# [Exercise instructions]
Give again, word for word, each line below starting at the one that contains "Screen dimensions: 1092x987" and ending at the one that contains "1169x705 pixels.".

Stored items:
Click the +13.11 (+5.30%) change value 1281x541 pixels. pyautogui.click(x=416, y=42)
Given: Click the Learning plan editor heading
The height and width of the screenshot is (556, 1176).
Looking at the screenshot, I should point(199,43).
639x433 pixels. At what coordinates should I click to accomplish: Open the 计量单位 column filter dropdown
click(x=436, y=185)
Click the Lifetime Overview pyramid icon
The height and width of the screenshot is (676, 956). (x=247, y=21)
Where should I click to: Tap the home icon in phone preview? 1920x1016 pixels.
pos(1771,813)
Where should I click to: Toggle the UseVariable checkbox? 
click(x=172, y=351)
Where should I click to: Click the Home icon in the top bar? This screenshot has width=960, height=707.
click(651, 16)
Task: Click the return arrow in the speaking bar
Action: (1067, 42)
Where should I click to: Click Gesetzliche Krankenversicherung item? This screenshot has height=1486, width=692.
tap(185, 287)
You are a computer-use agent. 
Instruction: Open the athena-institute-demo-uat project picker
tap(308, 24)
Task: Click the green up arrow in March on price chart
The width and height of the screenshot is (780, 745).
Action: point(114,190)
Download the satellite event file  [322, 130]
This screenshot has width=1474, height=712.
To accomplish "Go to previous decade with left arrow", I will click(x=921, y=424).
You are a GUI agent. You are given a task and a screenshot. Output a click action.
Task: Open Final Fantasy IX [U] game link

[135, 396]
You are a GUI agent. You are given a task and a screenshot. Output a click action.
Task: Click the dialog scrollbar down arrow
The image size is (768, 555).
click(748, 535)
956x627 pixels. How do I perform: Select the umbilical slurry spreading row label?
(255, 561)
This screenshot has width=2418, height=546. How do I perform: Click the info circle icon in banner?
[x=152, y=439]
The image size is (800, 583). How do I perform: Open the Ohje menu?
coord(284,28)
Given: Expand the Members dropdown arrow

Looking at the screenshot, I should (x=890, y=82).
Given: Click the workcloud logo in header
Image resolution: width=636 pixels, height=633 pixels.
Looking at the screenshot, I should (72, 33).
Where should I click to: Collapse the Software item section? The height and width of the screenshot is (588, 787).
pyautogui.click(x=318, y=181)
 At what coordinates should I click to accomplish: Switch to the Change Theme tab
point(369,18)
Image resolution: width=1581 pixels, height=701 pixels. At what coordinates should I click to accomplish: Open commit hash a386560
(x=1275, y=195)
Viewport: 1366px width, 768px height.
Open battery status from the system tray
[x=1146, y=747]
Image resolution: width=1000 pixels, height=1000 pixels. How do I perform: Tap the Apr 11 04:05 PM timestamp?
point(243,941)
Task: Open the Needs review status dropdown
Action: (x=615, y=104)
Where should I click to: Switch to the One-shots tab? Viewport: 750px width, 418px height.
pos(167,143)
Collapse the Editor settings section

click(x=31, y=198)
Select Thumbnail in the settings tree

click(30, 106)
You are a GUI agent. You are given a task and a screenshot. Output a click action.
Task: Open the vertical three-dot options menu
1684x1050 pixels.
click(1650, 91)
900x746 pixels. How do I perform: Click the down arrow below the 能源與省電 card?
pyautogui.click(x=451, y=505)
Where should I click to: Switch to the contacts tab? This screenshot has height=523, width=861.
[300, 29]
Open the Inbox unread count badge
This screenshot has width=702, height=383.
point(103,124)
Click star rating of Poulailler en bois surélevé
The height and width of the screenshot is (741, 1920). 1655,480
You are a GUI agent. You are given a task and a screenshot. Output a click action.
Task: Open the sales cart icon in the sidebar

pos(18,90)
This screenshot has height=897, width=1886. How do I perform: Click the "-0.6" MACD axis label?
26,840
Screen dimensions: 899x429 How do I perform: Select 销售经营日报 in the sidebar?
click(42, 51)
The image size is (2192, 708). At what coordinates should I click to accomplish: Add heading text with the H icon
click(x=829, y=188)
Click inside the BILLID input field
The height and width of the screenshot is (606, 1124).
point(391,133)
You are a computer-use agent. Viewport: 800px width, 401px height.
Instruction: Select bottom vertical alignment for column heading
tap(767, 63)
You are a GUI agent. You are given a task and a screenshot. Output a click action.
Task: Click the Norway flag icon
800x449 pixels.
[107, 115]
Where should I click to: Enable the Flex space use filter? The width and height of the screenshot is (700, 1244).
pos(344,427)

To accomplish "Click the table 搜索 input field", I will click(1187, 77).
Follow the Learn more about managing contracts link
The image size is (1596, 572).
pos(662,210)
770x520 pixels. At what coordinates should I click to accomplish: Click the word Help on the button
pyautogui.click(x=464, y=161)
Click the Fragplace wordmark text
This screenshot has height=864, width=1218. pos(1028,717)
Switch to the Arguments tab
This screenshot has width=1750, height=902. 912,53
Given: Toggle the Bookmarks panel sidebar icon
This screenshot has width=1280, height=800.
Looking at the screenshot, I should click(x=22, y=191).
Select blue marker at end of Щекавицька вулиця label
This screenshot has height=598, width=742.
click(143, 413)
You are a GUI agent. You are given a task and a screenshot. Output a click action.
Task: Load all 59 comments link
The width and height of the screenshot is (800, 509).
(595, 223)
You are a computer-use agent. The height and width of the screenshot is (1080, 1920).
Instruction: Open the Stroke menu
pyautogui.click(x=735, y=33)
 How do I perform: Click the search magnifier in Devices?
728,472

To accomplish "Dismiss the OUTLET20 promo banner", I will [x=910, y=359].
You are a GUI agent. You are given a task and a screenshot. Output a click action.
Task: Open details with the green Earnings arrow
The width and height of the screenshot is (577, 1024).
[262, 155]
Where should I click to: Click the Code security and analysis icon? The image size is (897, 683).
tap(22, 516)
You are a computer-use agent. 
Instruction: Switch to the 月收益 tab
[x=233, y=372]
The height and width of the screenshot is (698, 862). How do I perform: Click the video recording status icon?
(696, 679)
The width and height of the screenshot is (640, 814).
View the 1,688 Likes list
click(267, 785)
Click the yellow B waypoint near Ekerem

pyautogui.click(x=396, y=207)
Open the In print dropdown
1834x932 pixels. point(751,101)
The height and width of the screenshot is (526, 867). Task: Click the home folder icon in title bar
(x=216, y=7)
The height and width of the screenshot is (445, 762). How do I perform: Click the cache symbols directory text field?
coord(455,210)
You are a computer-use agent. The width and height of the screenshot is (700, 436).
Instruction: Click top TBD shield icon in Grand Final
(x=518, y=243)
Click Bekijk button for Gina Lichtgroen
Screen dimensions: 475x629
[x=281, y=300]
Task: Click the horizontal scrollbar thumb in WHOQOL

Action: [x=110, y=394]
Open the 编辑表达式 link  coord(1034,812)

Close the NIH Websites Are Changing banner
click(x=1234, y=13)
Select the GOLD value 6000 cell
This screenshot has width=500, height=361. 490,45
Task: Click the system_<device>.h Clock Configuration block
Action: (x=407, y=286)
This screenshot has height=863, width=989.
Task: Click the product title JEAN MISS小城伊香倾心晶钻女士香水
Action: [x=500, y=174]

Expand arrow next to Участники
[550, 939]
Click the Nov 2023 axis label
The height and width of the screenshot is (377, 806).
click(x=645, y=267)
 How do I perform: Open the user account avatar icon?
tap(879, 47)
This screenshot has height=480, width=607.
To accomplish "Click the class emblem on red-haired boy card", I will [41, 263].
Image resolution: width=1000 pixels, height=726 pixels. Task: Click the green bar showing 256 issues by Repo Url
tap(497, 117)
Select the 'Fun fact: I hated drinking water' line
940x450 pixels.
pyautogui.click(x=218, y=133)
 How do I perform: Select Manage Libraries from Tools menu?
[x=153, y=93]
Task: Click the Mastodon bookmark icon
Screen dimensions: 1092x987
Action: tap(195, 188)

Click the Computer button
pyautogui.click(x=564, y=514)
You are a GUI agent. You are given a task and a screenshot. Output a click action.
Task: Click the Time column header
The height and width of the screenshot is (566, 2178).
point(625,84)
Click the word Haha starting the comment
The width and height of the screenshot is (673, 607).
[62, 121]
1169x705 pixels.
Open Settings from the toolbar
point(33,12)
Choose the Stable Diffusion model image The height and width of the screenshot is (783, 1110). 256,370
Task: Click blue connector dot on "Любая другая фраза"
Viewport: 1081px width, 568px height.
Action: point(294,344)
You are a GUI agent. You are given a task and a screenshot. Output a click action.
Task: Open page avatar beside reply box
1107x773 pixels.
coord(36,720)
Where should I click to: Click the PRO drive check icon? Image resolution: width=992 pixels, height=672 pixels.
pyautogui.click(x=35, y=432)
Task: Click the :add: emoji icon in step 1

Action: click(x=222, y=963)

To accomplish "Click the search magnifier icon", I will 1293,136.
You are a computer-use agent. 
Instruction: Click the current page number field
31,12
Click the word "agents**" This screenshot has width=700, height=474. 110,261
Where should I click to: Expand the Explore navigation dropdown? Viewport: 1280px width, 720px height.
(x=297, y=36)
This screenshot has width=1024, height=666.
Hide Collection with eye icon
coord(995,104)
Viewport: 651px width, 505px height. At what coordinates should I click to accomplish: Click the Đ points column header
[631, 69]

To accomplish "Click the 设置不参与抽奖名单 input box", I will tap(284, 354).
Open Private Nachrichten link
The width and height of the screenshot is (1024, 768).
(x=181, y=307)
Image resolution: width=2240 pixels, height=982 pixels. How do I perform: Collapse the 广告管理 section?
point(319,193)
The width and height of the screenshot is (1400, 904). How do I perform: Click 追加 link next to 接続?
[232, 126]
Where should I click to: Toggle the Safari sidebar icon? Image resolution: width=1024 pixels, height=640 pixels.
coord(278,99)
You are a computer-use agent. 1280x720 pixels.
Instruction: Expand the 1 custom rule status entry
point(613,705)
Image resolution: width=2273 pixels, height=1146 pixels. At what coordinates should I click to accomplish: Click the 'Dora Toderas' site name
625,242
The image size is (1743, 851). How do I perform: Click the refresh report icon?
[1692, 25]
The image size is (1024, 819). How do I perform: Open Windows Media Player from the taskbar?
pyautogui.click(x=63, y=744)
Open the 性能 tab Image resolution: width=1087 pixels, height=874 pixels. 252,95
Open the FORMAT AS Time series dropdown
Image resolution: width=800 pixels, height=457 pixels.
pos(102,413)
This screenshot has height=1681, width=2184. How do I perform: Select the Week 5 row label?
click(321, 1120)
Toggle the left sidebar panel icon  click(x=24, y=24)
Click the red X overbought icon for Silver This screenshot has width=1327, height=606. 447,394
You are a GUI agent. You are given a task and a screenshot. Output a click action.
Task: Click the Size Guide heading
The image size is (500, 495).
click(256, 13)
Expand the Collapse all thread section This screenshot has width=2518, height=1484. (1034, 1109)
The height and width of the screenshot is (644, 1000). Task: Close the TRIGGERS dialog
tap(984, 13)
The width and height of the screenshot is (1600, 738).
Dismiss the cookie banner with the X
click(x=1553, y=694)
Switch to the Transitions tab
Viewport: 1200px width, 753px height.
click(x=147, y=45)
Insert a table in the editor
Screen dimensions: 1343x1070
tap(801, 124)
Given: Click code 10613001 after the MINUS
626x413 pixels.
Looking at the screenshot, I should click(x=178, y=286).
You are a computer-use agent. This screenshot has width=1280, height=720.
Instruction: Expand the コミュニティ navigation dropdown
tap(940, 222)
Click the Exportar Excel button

# [Reply]
Screen dimensions: 1092x987
Action: tap(195, 188)

Click the Computer button
pyautogui.click(x=564, y=514)
You are a GUI agent. You are given a task and a screenshot. Output a click action.
Task: Click the Time column header
The height and width of the screenshot is (566, 2178).
point(625,84)
Click the word Haha starting the comment
The width and height of the screenshot is (673, 607).
[62, 121]
1169x705 pixels.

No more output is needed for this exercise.